Lo dejo ahí por ahora pero continuare mañana. Es preocupante que ideas como estas persistan. Creo que es preciso someterlas a crítica y demostrar su debilidad en el debate público y evitar que las nuevas generaciones sean ideológicamente estafadas por sectores de la generación del 70 que fracasaron estrepitosamente en sus proyectos políticos. Importa poco que se vayan a la tumba con sus creencias anquilosadas y erróneas, pero es preciso combatirlos en el debate público pues hay sectores fácilmente radicalizables de las generaciones más jóvenes que aun encuentran seductores los argumentos simples y carentes de rigor científico que constituyen eso que llaman socialismo.

Actualización

Continúo con la discusión anterior.

c) La izquierda “principista” y la derecha “amoral”.
Esta es una variante del punto a). Las referencias a la moral revolucionaria y al “hombre nuevo” son continuas en el discurso de la izquierda atrapada en los 70’s. De ahí la comparación de Jesús con el “Che”, a pesar de que muchos difícilmente se imaginarían a Jesús ordenando la ejecución de sus opositores o matándolos con sus propias manos como lo hacia el “Che”, asunto que al parecer le preocupa muy poco a esta sacerdote radical. Me llama sumamente la atención este punto porque acerca mucho a los izquierdistas a la religión o al menos a alguna forma de ella, a pesar de su declarado ateísmo. Sobre todo porque es absurda la “pretensión” de convertir a todo el mundo a la “causa revolucionaria”, a asumir valores colectivistas y a denostar la búsqueda del beneficio personal. Que hay de malo con el individualismo? Porque pretender que todos deberíamos ser solidarios? Asumir valores solidarios y de interés por el prójimo es un asunto exclusivamente personal y no debería ser motivo de discusión desde un punto de vista de política publica. Si Betto quiere hacer su chamba, que vaya a convertir cristianos, pero tales conversiones no son admisibles más allá de la esfera estrictamente individual en una sociedad basada en el respeto a la libertad de opinión y conciencia.

d) No lea solo basura.
Por su puesto que cada uno tiene derecho a leer lo que estime conveniente. Sin embargo, cualquiera que quiera seriamente dedicarse a la actividad política debería tener un horizonte de lecturas más amplio. Solo así uno es capaz de desarrollar una actitud realmente crítica respecto a nuestras creencias políticas. Lamentablemente nuestros izquierdistas no se han caracterizado precisamente por la apertura académica. Casi siempre lecturas diferentes a las de la izquierda son rápidamente tildadas de “reaccionarias”, “burguesas” o “revisionistas”. Hay mucho apego a la exegesis de textos sagrados y a la cita de memoria, o a la lectura de literatura poca seria y muy aficionada a las teorías conspirativas. Mal. Y los pocos marxistas serios que aun quedan casi no reciben atención por nuestros izquierdistas, que en vez de Cohen, Roemer o Van Parijs prefieren a Atilio Boron.

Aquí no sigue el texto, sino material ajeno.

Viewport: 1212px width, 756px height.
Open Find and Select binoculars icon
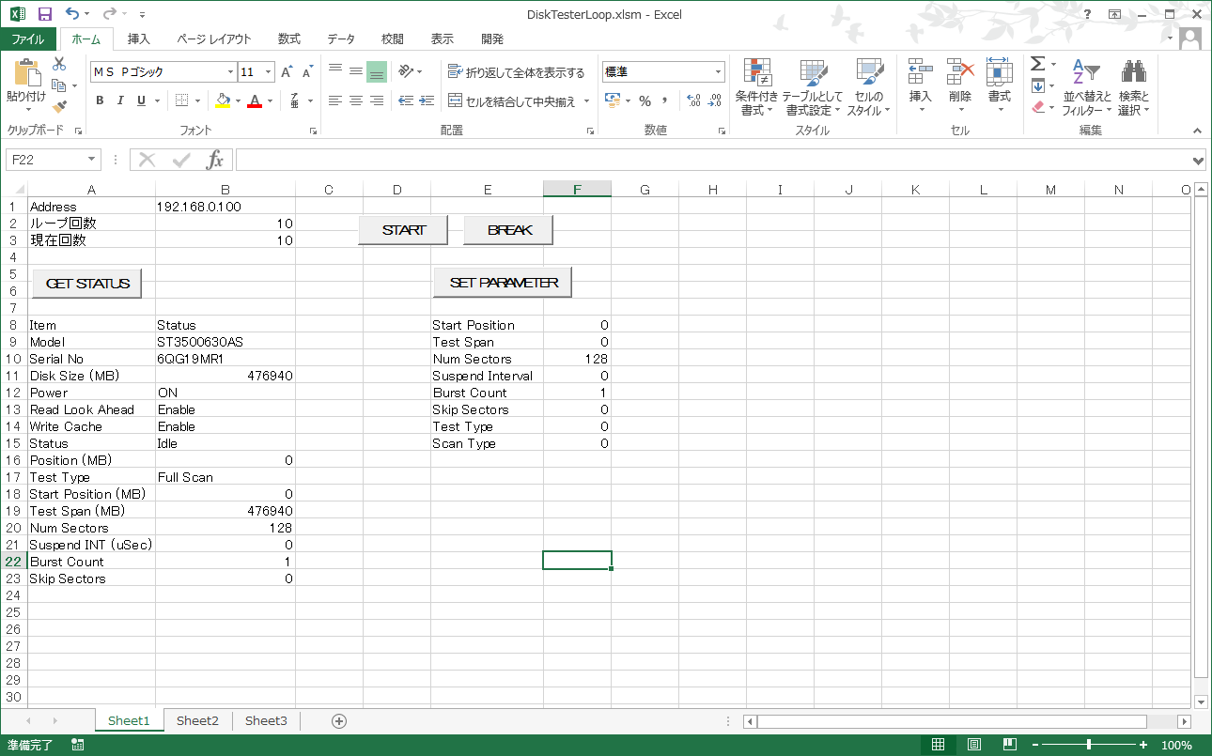pyautogui.click(x=1133, y=71)
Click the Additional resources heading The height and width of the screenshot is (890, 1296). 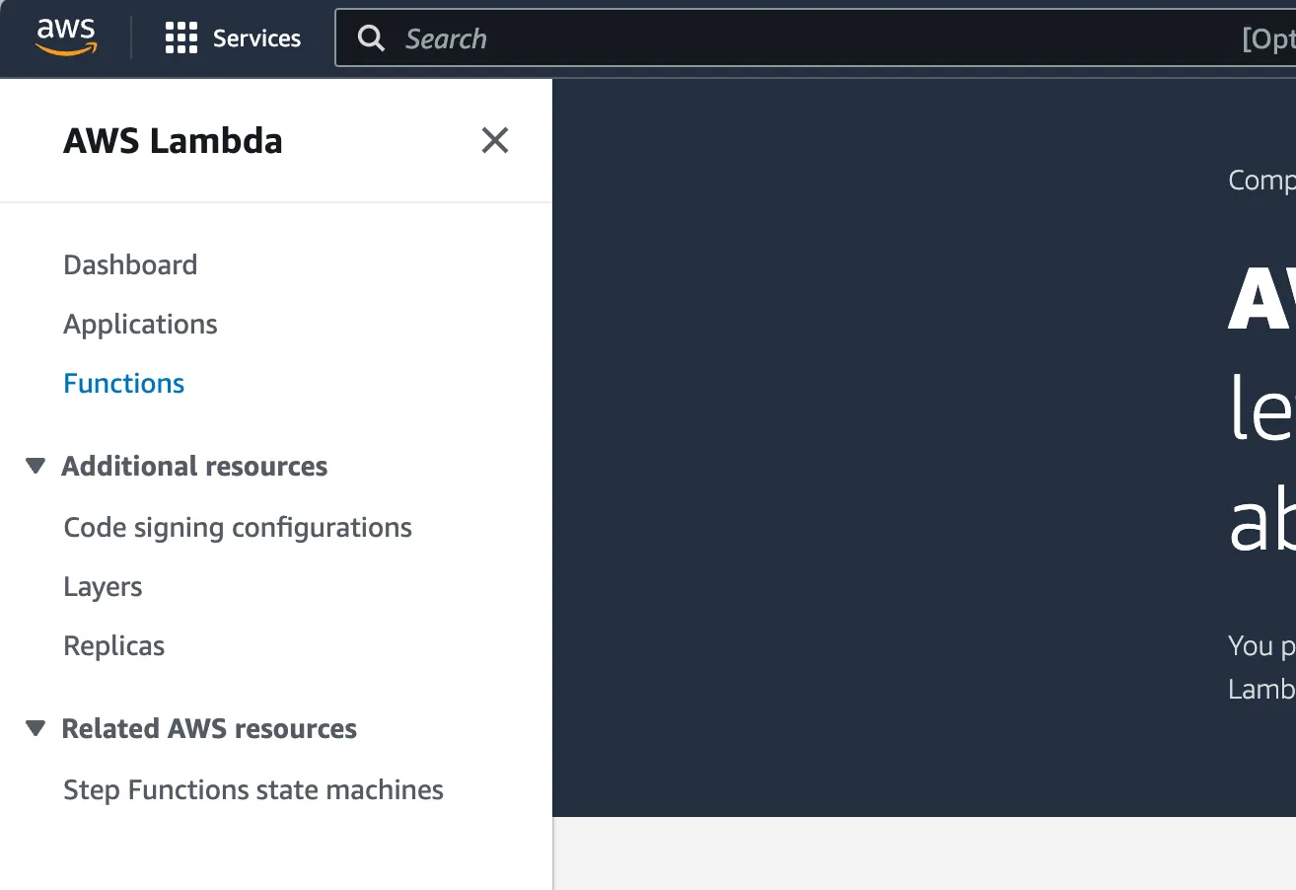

e) La opción por los pobres no se antepone a la opción por la verdad y el respeto a la ley.
Defender a los que menos tienen no significa siempre aceptar lo que ellos hacen. La pobreza no es justificación para la violación de los derechos de los demás, así como la búsqueda de la justicia social no justifica “revoluciones” que suelen siempre estar asociadas a violaciones de los derechos de los demás. No es admisible el relativismo moral ni la ética consecuencialista, ni de izquierdas ni de derechas.